__Source extract__.
####################
Another Texas Fact: There are now over 350 mostly blacks and Latinos awaiting execution on Texas Death Row. A big cheer went up down in Texas when the SupremeIdiot Court ruled lethal injections weren't cruel and unusual punishment afterall, another bullshit alarm coming from the Liberal press and that it was Amurican as apple pie and Mom to go ahead and kill all 350 of those mostly black and Latino scumbags ASAP.

He Spy: a poem by Ted Joans

cop concealed in our group
calling us brothers &
putting whitey down by
calling it mother
police plant on our scene
asking questions
listening to black plans
collecting data
only for the MAN
nappy fuzz infiltrator
skin color is grey
afro dressed trying
to disguise his white
affiliation he believes
in money/integration or
dropping on China the bomb

from BLACK POW-WOW Jazz Poems by Ted Joans, 1969.

for The Daily Growler


Marybeth said...

I'm glad you haven't given up on Charlotte. I was wondering if you had abandoned her, since you hadn't mentioned her in a while. I was forced to read Jane Eyre, by my mother, when I was about 11 or 12 years old. My mother forced me to read a whole bunch of what I considered, at the time, sickening girly books. I had to read all those stupid Louisa May Alcott books too, like Little Women and Little Men and Jo's Boys, etc. I hated them. Also, Heidi, when I was littler, and finally, the biggest piece of crap of all, Gone With The Wind. God how I hated that piece of shit, and it dragged on forever. There wasn't a single character in that story that was remotely appealing to me.

I didn't want to read any of that stuff. I was deep into biographies of Abraham Lincoln when I was that age. I'd read Sandburg's Lincoln and Benjamin Thomas's Lincoln before the start of the 7th grade. I always preferred nonfiction to fiction. Still do. But my mother had no respect for my taste in reading material and her efforts to change that made me miserable. I discovered recently that she told my father that all he ever read was crap and he had the same taste in reading material that I have: history, biographies, science, mathematics, natural history, poetry.

She tried hard to make me appreciate the things she loved, with indifferent success. I must say that Jane Eyre was the best of those books I was forced to read and decades later I actually bought a whole set of the Bronte women's novels along with a biography of Charlotte. I never managed to read them though, sadly. They're on the list, though, the infinite list. I'm thinking I might read Jane Eyre along with you. I actually did like Jane Eyre enough at the age of 11 to still remember the gist of it, and the main characters, and the weird gothic feel of it. So I might just jump in and read it from an adult perspective. And develop some appreciation for the talents of my own miserable gender, at long last. Maybe all those books weren't sickening girly books.

Marybeth said...
####################
__Exercise objective__. From the blog page above, please list every book title Marybeth names as one her mother made her read.
####################
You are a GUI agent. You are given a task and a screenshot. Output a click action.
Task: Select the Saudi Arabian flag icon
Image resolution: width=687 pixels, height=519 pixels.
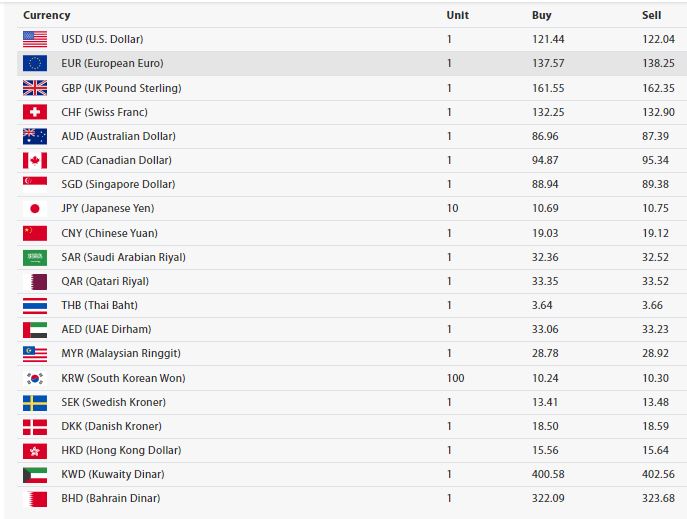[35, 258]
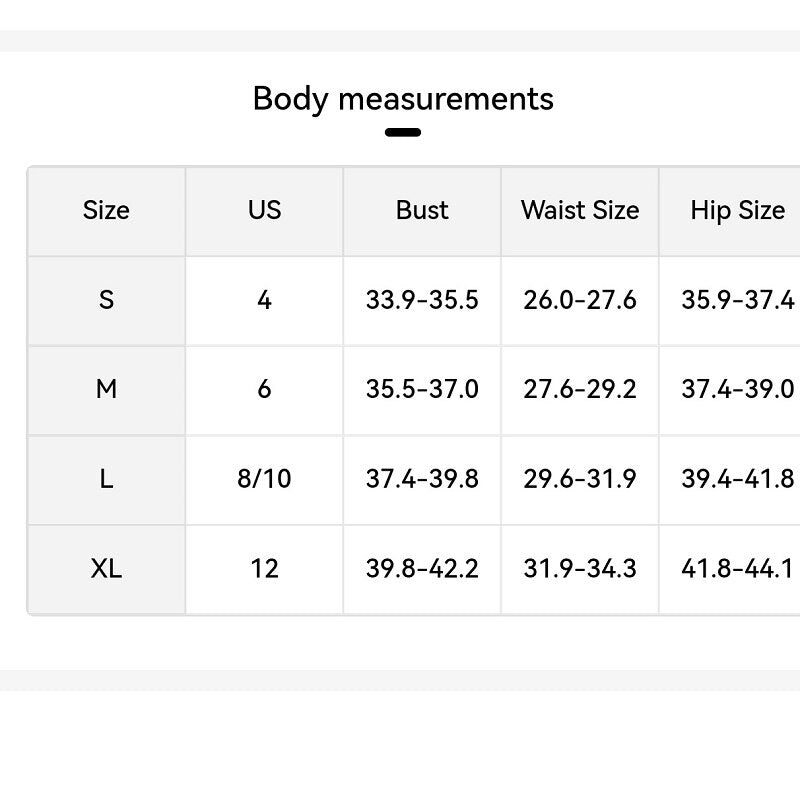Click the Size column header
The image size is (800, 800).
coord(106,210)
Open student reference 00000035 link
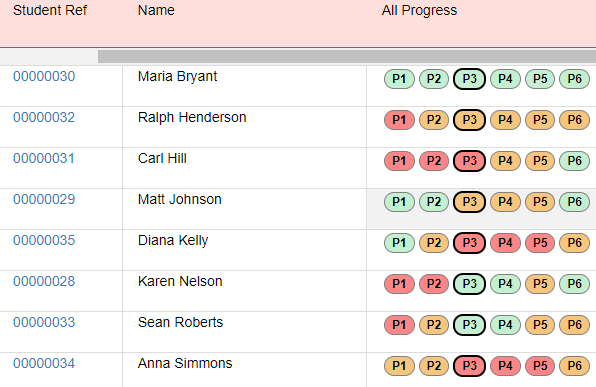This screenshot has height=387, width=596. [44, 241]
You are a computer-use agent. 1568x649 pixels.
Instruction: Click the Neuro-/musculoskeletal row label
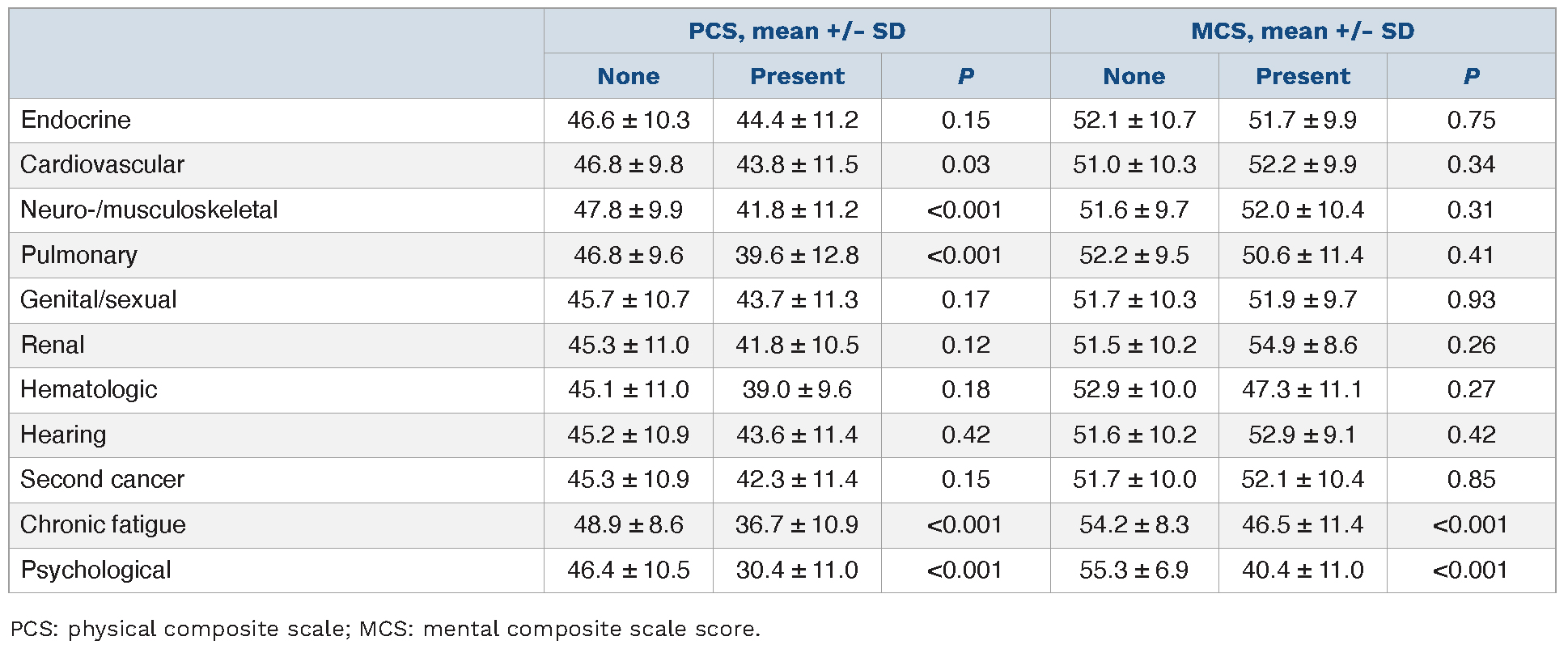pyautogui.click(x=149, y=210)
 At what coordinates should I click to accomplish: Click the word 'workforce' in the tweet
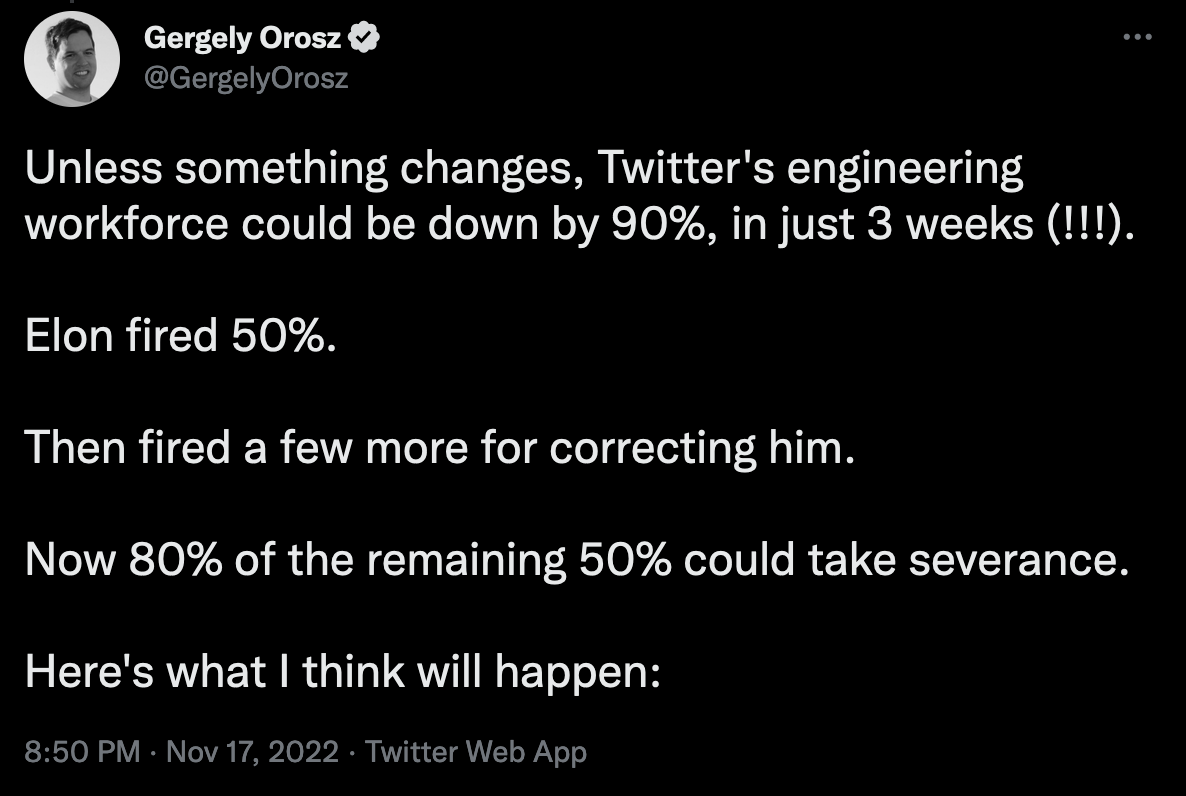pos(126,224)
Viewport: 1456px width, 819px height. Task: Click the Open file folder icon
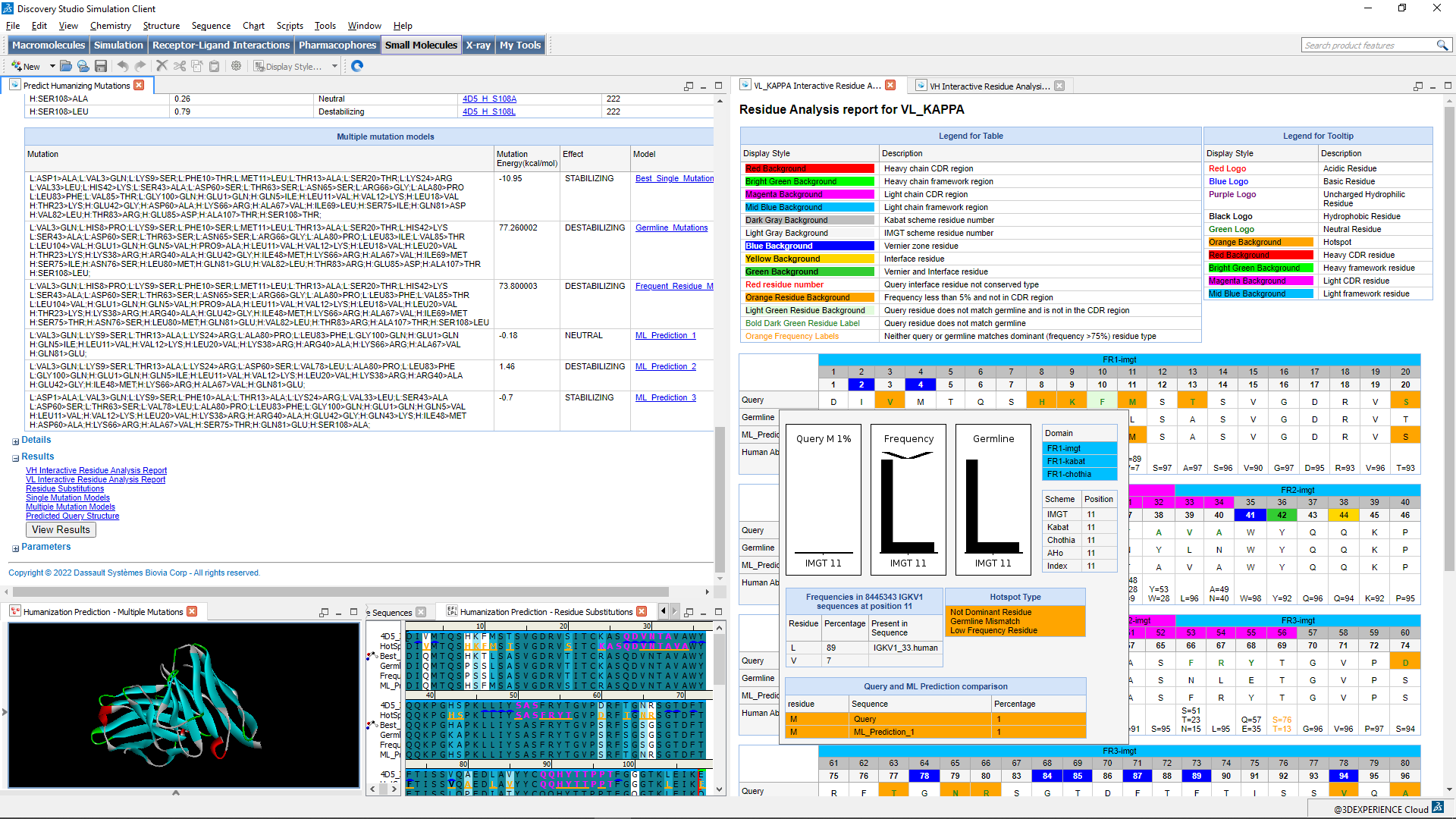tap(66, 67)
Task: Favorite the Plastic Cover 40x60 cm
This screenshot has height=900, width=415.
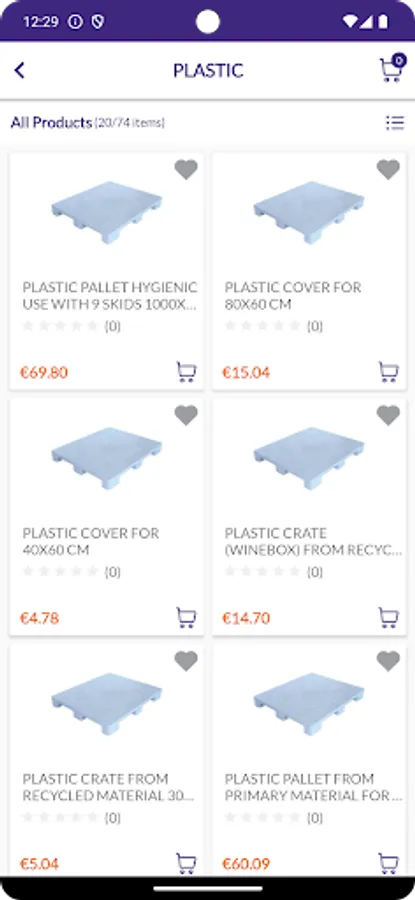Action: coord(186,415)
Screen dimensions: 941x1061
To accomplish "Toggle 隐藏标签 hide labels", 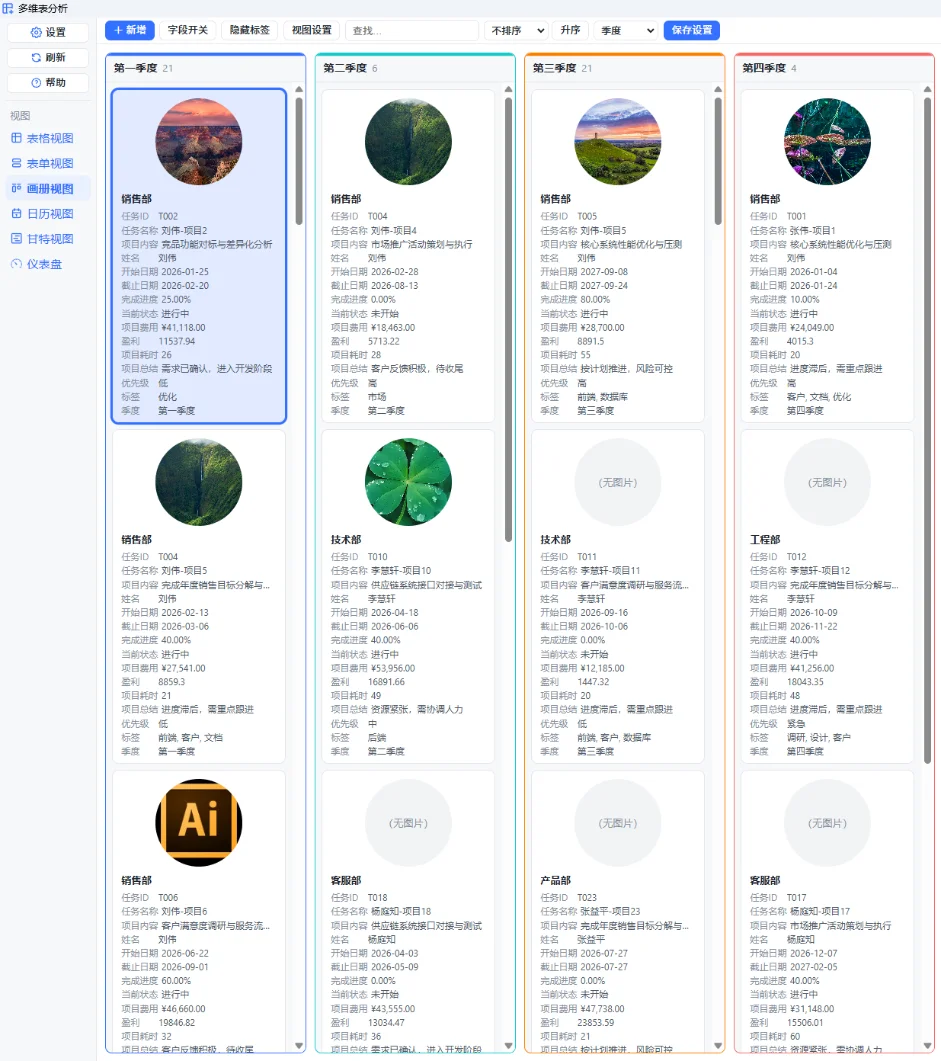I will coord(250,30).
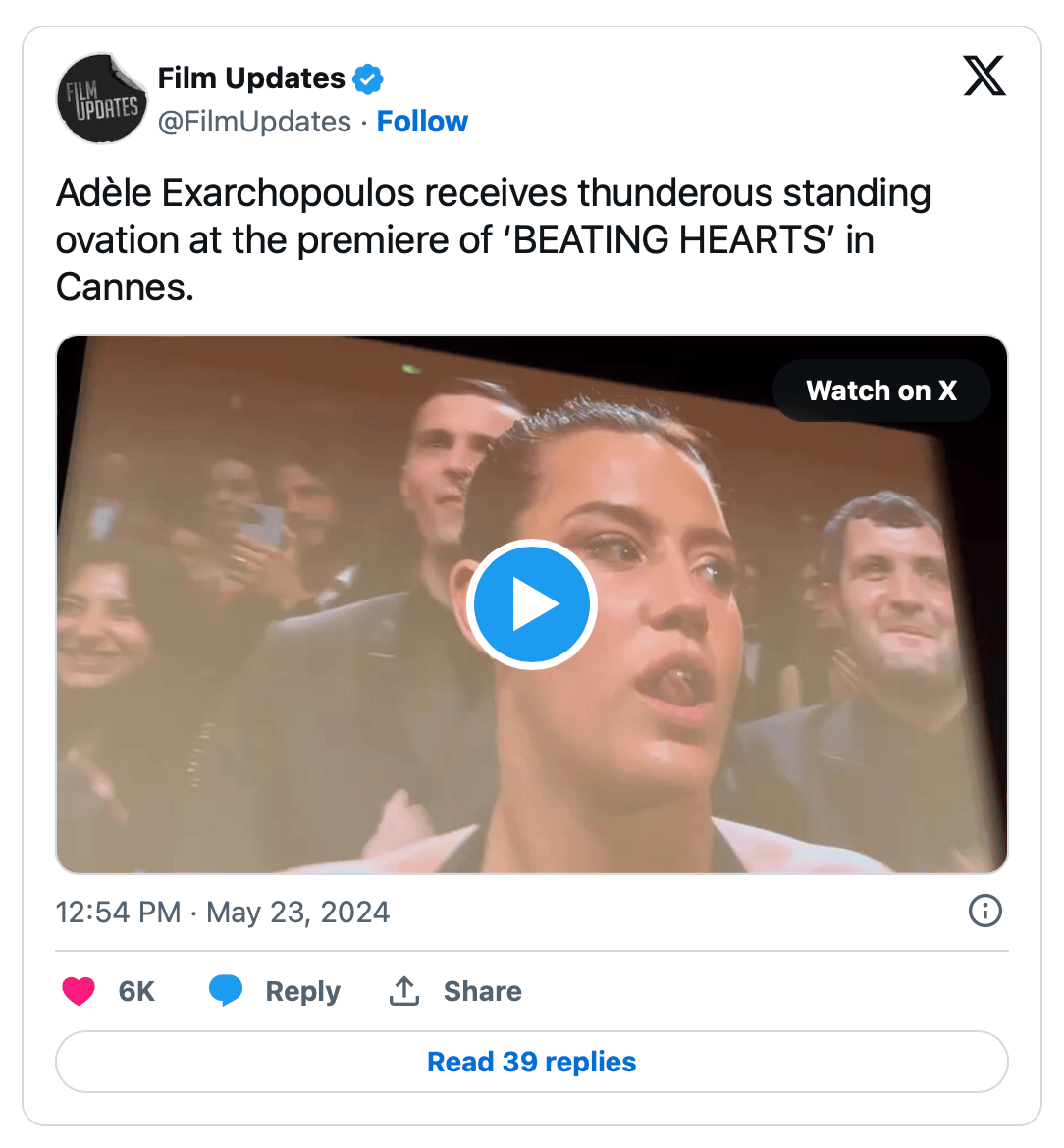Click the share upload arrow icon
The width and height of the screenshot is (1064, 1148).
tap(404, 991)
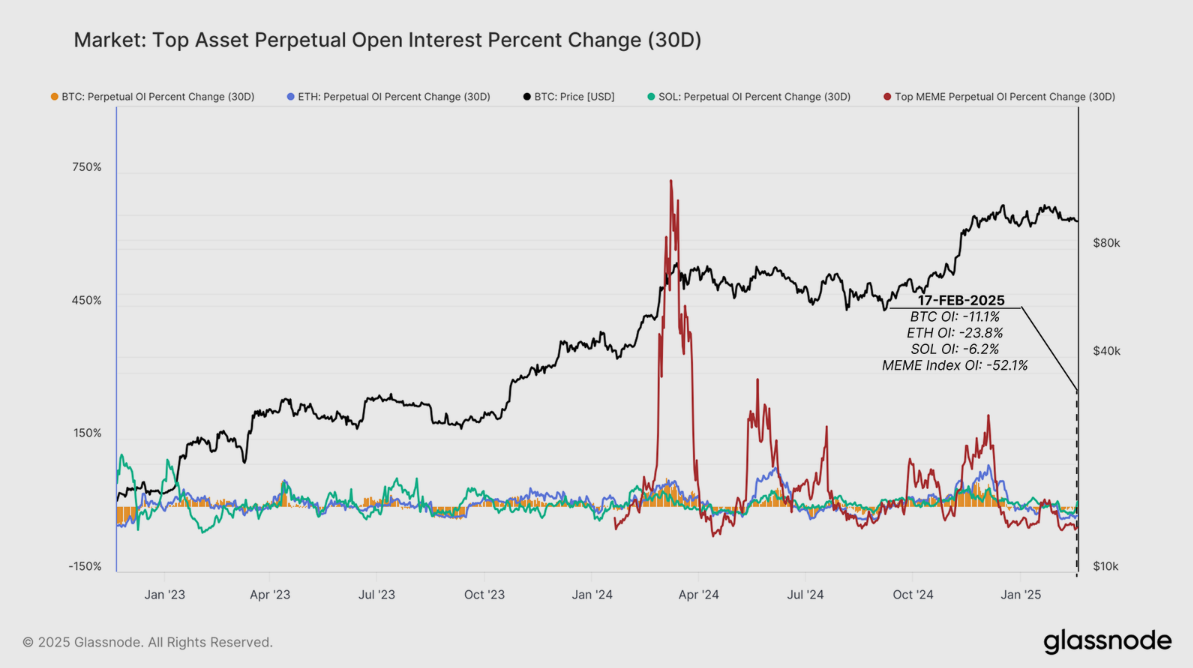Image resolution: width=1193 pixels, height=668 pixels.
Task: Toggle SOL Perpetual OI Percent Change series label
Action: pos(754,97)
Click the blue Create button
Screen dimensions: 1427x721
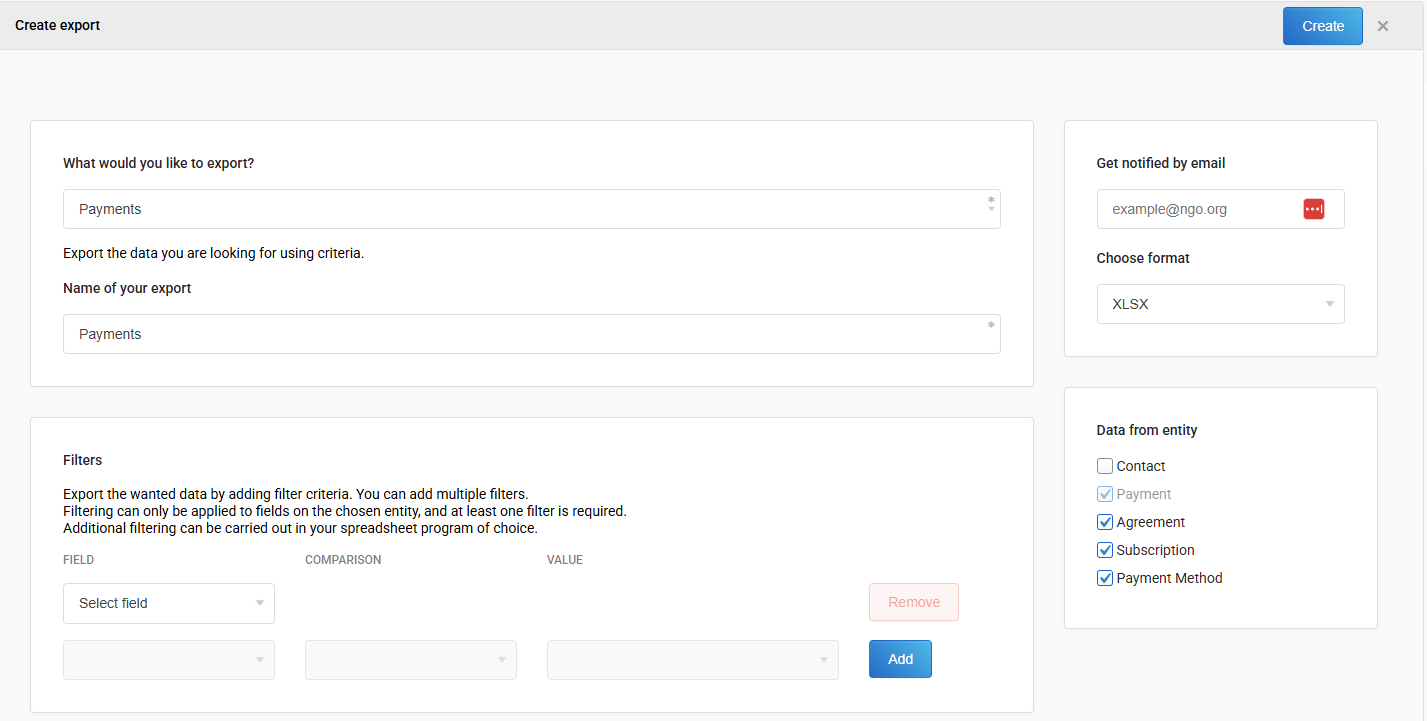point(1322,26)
####################
__Task response__.
Jane Eyre
Little Women
Little Men
Jo's Boys
Heidi
Gone With The Wind